Worksheet 3: Conditional Probability and Bayes’ Theorem

Learning Objectives 🎯

Understand conditional probability and its notation
Create and interpret tree diagrams for multi-stage experiments
Apply the multiplication rule and law of total probability
Use Bayes’ theorem to update probabilities with new information
Implement probability calculations in R

Introduction

Conditional probability allows us to understand how the likelihood of one event changes when we have additional information about another event. It does not assume one event causes another. Instead, it refines our understanding of probabilities by narrowing down the possibilities based on what we know.

Examples:

If you know it is cloudy, the likelihood of rain may increase because clouds are often associated with rain
If you know a card drawn from a standard 52 card deck is red, it impacts the probability that the card is a heart

For example, imagine you are selecting a gummy bear from one of several jars. The probability of selecting a red gummy depends on which jar you chose. If you know the jar you picked, you can narrow down the probability of getting a red gummy. Conditional probability helps us formalize this reasoning.
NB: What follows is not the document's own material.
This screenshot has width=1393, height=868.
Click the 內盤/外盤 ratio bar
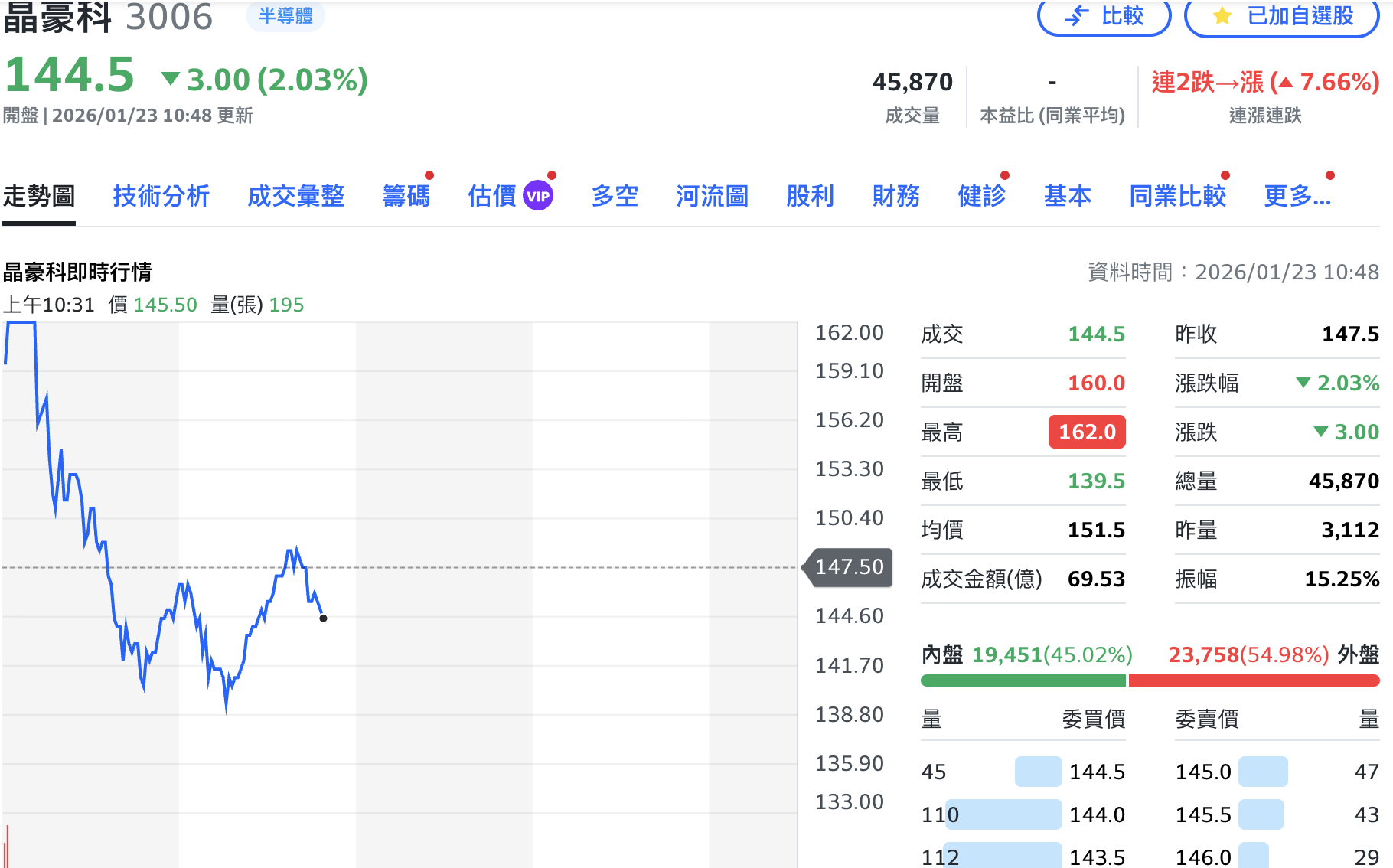coord(1148,678)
We write the conditional probability of drawing a red gummy from the i-th jar as:

\[P(\text{Red Gummy}|\text{Jar}_i)\]

Here, the vertical bar | means “given that.” It indicates that we are finding the probability of the event drawing a Red Gummy, given that the jar selected is Jar_i.

Part 1: Understanding Conditional Probability

Question 1: To understand the concept of conditional probability, consider three jars filled with gummy bears:

Jar₁ contains 30 red, 10 green, and 10 blue gummies
Jar₂ contains 20 red and 40 green gummies
Jar₃ contains 35 yellow gummies

Answer the following questions using formal probability statements and clearly show your work:

Suppose you were handed Jar₃ and you randomly sample a single gummy bear. Compute the probability that the gummy bear you sampled would be red.
Suppose instead you were handed Jar₂ and you randomly sample a single gummy bear. Compute the probability that the gummy bear you sampled would be red.
Suppose you were handed Jar₁ and you randomly sample a single gummy bear. Compute the probability that the gummy bear you sampled would be either red or blue.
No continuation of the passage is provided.